■ RECORDS TO USE

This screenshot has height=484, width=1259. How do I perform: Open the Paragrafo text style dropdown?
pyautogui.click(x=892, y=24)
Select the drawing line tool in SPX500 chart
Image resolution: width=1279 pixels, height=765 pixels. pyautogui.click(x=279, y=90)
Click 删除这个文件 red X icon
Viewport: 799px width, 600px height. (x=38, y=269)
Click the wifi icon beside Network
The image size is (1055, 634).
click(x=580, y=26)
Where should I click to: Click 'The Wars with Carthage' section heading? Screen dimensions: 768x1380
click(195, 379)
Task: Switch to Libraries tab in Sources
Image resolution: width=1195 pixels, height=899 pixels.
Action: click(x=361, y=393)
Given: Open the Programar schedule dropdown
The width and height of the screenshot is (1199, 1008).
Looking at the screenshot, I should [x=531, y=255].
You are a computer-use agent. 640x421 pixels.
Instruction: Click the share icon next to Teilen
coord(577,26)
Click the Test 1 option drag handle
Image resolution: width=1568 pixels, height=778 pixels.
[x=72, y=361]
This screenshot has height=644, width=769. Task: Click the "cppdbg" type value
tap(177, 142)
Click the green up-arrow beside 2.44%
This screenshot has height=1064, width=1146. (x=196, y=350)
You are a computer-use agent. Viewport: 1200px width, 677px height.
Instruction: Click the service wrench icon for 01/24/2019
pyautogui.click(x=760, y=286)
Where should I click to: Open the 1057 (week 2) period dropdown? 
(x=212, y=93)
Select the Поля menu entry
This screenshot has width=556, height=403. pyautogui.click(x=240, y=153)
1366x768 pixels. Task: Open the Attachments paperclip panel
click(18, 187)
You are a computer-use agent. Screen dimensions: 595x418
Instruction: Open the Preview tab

■ WHAT TO PRODUCE
From the records above, count the lines in which the string "agent" is found, and answer with the number alone.

■ FINISHED TASK
3